▶ _PROBLEM_:
Please reproduce the infrastructure optimization passage below word for word, from "Microsoft and partners" to "new business opportunities.".
# start of DOCUMENT EXCERPT
Benefits of Infrastructure Optimization
The IO Model from Microsoft helps customers understand and subsequently improve
the current state of their IT infrastructures and what that means in terms of cost,
security, risk, and operational agility. Dramatic cost savings can be realized by
moving from an unmanaged environment toward an environment of fully automated management
and dynamic resource usage. Security improves from highly vulnerable in a Basic
infrastructure to dynamically proactive in a more optimized infrastructure. IT infrastructure
management changes from highly manual and reactive to highly automated and proactive.
Microsoft and partners can provide the technologies, processes, and procedures to
help customers move up through the IO Model. Processes move from fragmented or nonexistent
to optimized and repeatable. A customer gains a greater ability to use technology
to improve its business agility and deliver business value as it moves from the
Basic state up the continuum toward a Dynamic state, empowering information workers
and managers and supporting new business opportunities.
The phases of IO described previously are descriptive rather than judgmental. They
represent an IT status that is specific to an organization's size, industry, and
business model. It is rare to find a company with an infrastructure that completely
fits into one phase, or a company that has fully realized a Dynamic state. For smaller
companies, moving past the Standardized phase may not be appropriate because of
the costs required to establish a more advanced infrastructure.
The reality in today's enterprise, however, is that many customers still run older
technology, expend manual rather than automated infrastructure management techniques,
and typically have not maintained their environments based on the software and technology
upgrades available to them. In data profiling of more than 9,000 customer accounts,
Microsoft has found that 61 percent are in a manual, reactive state of IT management
and maintenance, and 36 percent have limited automation and minimal process and
knowledge capture of the environment (still very reactive). Only 3 percent can be
characterized as being driven by a well-managed, high-security infrastructure managed
by a set of policies and operations with a current state of technology deployment
and implementation.
# end of DOCUMENT EXCERPT
# start of GIVEN DATA
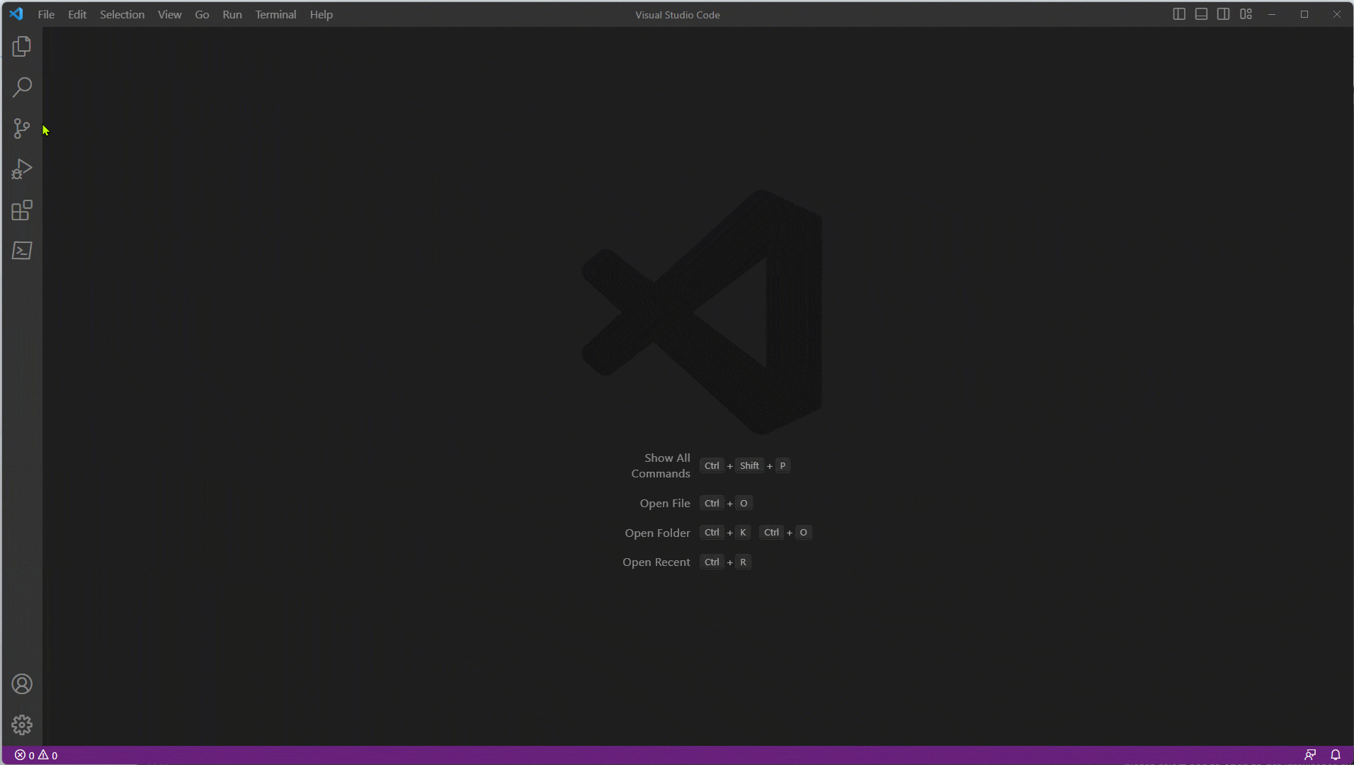
Task: Open the Extensions view
Action: coord(21,210)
# end of GIVEN DATA
▶ _ANSWER FOR THIS EXERCISE_:
Microsoft and partners can provide the technologies, processes, and procedures to
help customers move up through the IO Model. Processes move from fragmented or nonexistent
to optimized and repeatable. A customer gains a greater ability to use technology
to improve its business agility and deliver business value as it moves from the
Basic state up the continuum toward a Dynamic state, empowering information workers
and managers and supporting new business opportunities.